▸ **PAGE EXCERPT**:
**********

US20080087854A1

US20080087854A1 - Pressure Valve Control

Info

Publication number: US20080087854A1
Application number: US10/580,291
Authority: US
Inventors: Christoph Voss
Original assignee: Continental Teves AG and Co OHG
Current assignee: Continental Teves AG and Co OHG
Priority date: 2003-11-29
Filing date: 2004-11-05
Publication date: 2008-04-17
Also published as: WO2005052711A1; EP1690149A1

Abstract

The invention relates to a pressure control valve whose valve seat member (5) is fastened inside the valve housing (8) by means of a centering element (7) which guides the valve tappet (6).

Description

The invention relates to a pressure control valve, particularly for controlling the hydraulic pressure in a motor vehicle transmission, according to the preamble of Claim 1.

**********

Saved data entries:
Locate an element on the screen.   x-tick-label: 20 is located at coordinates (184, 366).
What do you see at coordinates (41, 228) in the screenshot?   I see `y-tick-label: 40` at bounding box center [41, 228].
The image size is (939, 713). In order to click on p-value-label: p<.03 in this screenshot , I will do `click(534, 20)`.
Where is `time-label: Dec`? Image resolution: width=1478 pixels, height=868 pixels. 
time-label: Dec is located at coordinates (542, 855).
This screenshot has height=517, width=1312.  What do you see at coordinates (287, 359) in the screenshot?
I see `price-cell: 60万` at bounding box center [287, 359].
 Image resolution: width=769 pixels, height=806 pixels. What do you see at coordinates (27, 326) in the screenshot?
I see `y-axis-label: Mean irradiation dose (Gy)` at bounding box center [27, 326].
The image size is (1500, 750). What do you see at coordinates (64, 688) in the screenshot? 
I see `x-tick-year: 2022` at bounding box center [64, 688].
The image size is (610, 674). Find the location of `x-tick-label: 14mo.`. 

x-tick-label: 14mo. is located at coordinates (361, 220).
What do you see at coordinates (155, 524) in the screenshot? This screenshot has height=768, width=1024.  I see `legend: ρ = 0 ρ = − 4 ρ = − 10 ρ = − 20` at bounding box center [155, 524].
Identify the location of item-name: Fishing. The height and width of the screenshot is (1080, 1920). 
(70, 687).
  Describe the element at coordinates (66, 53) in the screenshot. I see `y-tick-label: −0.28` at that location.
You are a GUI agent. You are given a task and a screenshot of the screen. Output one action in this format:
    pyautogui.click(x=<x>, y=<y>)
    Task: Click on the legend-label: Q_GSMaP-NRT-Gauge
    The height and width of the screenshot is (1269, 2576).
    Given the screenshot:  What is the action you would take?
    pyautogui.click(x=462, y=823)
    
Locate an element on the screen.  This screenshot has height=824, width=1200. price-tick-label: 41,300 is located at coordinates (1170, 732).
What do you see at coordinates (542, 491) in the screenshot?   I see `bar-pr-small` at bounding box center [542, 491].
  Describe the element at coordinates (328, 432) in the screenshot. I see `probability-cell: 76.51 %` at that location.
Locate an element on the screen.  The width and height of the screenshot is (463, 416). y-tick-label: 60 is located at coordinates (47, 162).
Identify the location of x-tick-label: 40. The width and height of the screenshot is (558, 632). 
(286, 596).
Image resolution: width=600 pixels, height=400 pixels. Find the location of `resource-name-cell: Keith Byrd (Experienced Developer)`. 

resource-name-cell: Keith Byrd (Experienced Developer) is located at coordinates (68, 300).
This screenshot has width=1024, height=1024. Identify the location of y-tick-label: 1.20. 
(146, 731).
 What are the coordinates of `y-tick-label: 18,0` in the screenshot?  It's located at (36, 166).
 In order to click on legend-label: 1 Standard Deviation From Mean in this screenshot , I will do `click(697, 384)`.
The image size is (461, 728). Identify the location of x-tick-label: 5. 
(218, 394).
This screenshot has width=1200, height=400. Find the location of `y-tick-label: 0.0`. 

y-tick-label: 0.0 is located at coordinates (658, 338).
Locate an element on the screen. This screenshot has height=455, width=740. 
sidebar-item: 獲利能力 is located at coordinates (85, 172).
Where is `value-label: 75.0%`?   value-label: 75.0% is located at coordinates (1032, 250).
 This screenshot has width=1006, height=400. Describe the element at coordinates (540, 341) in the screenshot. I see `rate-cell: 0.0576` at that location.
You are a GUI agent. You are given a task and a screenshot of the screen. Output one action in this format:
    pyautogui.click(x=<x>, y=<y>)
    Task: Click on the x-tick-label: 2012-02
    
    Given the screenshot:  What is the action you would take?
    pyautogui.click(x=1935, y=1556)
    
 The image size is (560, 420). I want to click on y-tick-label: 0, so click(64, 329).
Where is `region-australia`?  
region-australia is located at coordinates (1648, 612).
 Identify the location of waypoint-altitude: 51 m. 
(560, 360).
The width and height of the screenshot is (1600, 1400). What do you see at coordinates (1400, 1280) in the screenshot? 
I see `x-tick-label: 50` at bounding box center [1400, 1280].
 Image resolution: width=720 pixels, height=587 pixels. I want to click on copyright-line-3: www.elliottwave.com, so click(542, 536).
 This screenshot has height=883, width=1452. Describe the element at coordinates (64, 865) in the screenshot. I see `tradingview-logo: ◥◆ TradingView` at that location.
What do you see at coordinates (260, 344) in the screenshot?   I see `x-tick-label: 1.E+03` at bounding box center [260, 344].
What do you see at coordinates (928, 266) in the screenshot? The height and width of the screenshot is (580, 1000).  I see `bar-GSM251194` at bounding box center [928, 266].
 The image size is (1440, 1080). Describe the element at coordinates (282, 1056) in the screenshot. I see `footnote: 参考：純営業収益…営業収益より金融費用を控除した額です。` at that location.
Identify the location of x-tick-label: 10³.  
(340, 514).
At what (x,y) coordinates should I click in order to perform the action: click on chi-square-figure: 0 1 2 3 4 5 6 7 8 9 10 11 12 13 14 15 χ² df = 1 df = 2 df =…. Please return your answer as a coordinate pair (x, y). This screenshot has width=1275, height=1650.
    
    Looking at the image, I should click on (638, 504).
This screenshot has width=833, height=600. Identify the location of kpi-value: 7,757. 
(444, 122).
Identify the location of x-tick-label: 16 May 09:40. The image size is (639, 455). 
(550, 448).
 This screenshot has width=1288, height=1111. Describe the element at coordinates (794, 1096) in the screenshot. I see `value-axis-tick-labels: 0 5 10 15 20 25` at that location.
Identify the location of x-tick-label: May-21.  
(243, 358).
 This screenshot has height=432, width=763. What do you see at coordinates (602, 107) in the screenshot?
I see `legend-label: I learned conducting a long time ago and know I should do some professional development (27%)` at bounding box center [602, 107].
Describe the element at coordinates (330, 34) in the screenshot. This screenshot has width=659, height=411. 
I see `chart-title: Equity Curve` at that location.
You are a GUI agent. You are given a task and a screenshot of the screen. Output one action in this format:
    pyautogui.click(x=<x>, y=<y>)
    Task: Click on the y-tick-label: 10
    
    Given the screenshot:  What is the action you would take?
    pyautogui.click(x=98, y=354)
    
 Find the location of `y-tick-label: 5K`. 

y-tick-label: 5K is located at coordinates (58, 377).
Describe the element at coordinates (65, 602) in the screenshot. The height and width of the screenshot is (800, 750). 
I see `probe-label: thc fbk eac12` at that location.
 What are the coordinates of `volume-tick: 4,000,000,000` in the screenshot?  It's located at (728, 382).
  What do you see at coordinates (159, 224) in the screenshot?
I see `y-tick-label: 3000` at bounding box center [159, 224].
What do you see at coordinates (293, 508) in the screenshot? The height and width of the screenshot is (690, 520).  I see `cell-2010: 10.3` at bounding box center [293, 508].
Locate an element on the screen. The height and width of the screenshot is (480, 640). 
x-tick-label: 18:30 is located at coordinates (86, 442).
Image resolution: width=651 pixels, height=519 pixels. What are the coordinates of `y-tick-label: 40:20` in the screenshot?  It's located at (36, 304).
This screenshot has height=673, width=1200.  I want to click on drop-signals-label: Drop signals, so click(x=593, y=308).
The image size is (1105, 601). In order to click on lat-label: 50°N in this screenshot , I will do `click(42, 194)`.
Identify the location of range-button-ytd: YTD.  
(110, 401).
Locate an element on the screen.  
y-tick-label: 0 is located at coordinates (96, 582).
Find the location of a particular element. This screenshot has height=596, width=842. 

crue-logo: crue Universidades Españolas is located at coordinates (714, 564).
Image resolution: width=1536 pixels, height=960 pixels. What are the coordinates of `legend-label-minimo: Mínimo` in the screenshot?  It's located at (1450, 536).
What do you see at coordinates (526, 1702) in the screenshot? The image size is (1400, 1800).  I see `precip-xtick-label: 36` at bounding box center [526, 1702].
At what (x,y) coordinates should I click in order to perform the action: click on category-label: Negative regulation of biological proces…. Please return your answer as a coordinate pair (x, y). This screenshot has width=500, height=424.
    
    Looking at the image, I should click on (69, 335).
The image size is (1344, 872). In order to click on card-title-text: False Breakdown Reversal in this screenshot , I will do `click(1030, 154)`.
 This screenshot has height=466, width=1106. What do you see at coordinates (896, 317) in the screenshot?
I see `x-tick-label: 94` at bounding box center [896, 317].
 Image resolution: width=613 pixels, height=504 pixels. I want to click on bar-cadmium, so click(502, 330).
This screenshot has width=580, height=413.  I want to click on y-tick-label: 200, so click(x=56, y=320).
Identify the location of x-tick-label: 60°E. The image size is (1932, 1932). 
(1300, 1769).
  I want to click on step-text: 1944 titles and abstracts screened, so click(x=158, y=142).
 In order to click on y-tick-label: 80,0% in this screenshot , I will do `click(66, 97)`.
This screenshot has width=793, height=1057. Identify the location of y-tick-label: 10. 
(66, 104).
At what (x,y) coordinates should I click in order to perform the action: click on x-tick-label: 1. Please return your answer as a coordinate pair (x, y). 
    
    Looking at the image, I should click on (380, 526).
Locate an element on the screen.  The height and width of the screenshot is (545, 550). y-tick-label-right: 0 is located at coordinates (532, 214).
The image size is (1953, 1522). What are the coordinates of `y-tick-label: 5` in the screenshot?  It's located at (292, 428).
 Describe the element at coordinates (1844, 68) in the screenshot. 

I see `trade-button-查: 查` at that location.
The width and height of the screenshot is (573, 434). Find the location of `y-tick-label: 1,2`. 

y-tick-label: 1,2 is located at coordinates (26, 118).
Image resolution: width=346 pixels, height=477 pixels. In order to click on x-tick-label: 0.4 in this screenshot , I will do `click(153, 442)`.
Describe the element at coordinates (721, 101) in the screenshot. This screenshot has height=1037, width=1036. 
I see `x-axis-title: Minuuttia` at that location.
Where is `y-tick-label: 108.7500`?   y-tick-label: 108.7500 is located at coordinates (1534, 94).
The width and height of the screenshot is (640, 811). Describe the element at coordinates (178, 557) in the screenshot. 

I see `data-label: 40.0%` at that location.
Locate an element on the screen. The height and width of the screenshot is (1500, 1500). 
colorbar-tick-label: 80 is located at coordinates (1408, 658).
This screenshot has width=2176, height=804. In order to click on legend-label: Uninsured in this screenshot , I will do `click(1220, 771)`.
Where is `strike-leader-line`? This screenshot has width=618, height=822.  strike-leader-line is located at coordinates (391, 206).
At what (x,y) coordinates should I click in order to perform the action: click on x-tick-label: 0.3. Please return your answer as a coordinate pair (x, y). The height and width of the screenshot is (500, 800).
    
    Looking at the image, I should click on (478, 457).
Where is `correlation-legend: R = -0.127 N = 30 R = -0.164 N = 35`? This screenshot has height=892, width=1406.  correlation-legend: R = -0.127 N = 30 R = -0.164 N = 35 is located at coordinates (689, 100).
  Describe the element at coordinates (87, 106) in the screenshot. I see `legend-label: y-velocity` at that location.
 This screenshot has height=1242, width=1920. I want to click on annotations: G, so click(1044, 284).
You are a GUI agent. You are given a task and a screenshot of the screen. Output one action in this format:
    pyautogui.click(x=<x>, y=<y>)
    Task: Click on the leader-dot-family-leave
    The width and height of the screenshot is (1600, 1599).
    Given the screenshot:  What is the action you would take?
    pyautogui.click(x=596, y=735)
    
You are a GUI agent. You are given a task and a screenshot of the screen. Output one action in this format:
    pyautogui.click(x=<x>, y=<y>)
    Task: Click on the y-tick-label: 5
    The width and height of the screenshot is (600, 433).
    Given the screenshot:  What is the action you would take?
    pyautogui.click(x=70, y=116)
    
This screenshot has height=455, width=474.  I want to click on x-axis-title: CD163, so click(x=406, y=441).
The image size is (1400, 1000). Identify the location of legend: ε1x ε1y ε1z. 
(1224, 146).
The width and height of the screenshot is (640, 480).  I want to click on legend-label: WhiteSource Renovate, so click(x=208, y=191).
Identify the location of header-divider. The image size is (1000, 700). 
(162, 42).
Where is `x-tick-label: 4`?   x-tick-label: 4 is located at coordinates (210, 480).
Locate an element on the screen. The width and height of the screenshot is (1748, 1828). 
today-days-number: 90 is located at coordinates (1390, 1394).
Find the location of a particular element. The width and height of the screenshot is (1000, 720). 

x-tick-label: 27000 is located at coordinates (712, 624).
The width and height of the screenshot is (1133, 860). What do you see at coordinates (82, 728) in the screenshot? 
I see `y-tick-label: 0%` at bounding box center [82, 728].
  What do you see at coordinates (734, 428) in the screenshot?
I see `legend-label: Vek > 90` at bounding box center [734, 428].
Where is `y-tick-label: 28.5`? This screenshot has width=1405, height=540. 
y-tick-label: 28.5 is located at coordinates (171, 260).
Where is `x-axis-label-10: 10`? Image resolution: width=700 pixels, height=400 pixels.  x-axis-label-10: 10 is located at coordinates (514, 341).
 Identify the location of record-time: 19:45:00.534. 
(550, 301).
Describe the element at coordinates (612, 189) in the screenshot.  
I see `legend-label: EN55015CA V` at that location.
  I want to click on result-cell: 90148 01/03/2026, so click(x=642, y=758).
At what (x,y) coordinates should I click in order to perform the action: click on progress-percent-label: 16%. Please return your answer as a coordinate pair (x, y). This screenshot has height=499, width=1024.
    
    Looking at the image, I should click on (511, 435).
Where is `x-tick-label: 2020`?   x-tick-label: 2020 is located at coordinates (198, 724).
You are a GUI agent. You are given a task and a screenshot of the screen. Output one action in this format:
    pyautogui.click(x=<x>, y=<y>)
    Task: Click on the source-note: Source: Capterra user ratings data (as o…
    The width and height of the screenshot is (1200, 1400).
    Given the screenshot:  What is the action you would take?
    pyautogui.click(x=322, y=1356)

**********

▸ **ACTIONS TO TAKE**:
#1 From the pressure control valve patent page, extract the passage between "The invention relates to a pressure control valve whose" and "valve tappet (6).", inclusive.
#2 Rewrite the listing lines between the lines holding "The width and height of the screenshot is (640, 480)." and "coordinates (210, 480).", inclusive, with "header-divider" changed to "title-divider" and nothing else altered. Return only those lines.

▸ **SOLVED TASKS**:
#1
The invention relates to a pressure control valve whose valve seat member (5) is fastened inside the valve housing (8) by means of a centering element (7) which guides the valve tappet (6).

#2
The width and height of the screenshot is (640, 480).  I want to click on legend-label: WhiteSource Renovate, so click(x=208, y=191).
Identify the location of title-divider. The image size is (1000, 700). 
(162, 42).
Where is `x-tick-label: 4`?   x-tick-label: 4 is located at coordinates (210, 480).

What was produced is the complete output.